By Stephanie Mehta, Fortune senior writer

NEW YORK (Fortune) -- Just a few weeks before announcing his company's $8.2 billion sale to private equity groups, Avaya (Charts, Fortune 500) CEO Louis D'Ambrosio was talking about a different set of big changes going down at Basking Ridge, N.J., company, which makes telephone systems for corporations and call centers.

In a wide-ranging 90-minute interview with Fortune, D'Ambrosio talked candidly about his efforts to remake Avaya, a Lucent (Charts) spinoff that never quite captured the buzz of its former parent (in its heydey, at least) or one of its biggest competitors, Cisco Systems (Charts, Fortune 500). The upshot: Don't think of Avaya as a phone maker; think of it as the company that helps improve business processes.
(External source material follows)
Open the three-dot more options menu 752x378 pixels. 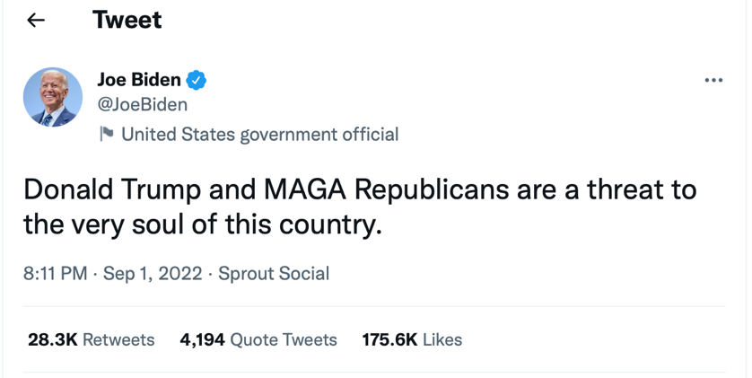(x=713, y=81)
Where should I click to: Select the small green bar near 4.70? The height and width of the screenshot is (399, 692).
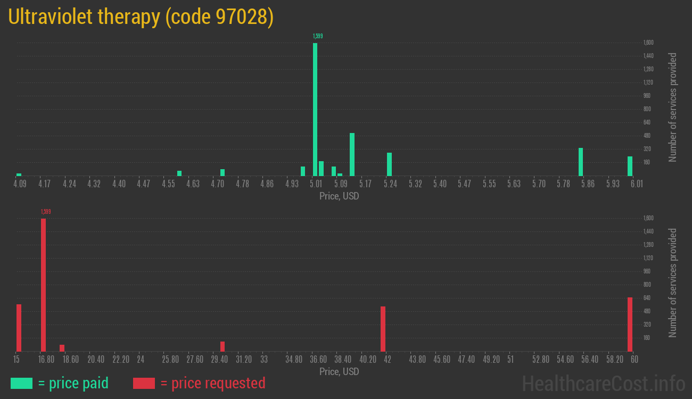pos(223,172)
It doesn't sound very sexy, but D'Ambrosio, an IBM (Charts, Fortune 500) veteran who previously served as head of global sales and marketing at Avaya before becoming CEO about a year ago, certainly makes a convincing pitch. A favorite example: One large customer used to have an employee monitor inventory levels, and when inventory got low, the employee would initiate a series of calls to determine how and what product to get in the warehouse. Avaya came in and installed a rules-based engine in the company's SAP (Charts) business suite that automatically triggers a conference call among the key individuals. "We are taking the human latency out of the business process," D'Ambrosio says.

At the heart of Avaya's new calling: the convergence of voice and data systems. In the old days companies had one set of equipment and phone lines for voice calls, and another set of gear and lines for computer and data services. In recent years, of course, telephone calls increasingly have migrated over to the data network, and voice is just another Internet Protocol-based application that runs on the same corporate systems that handle e-mail, web searches and other data applications.
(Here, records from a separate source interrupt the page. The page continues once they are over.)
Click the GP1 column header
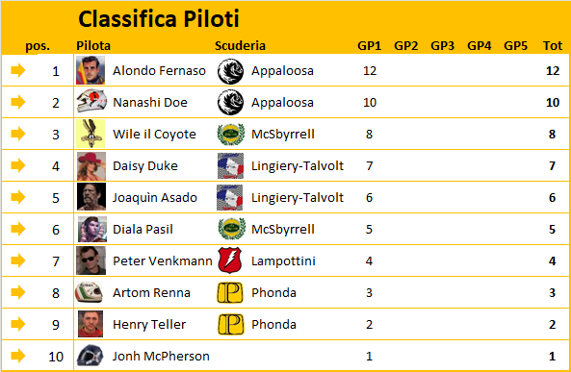Image resolution: width=571 pixels, height=372 pixels. [369, 46]
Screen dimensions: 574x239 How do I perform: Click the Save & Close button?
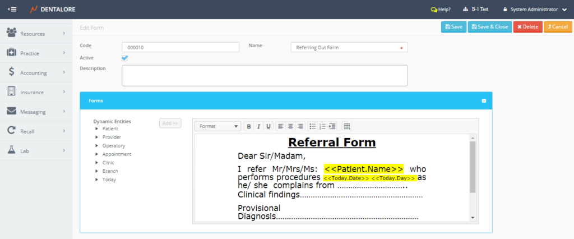pyautogui.click(x=490, y=27)
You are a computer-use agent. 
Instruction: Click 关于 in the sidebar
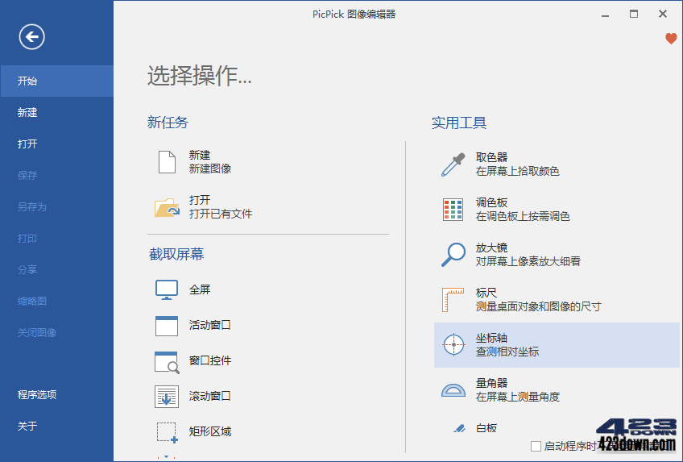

According to D'Ambrosio, of the 50 million corporate phone lines shipped each year, about 75% of those lines are Internet Protocol, or IP, lines. Just four years ago, IP accounted for only about 20% of lines shipped. "This is one of the most significant paradigm shifts the (technology) world has seen in the last century," D'Ambrosio says.

IP matters because it essentially enables customers to "program" their voice communications much the way they program other automated functions in their businesses. D'Ambrosio, for example, gets an e-mail message sent to him every time a key customer experiences problems with its Avaya network that reach a certain level of severity. But, he might decide that for his top three customers to instead get a phone call so that he can talk directly to the technicians working on the problem -- or automatically initiate a call to the customer itself.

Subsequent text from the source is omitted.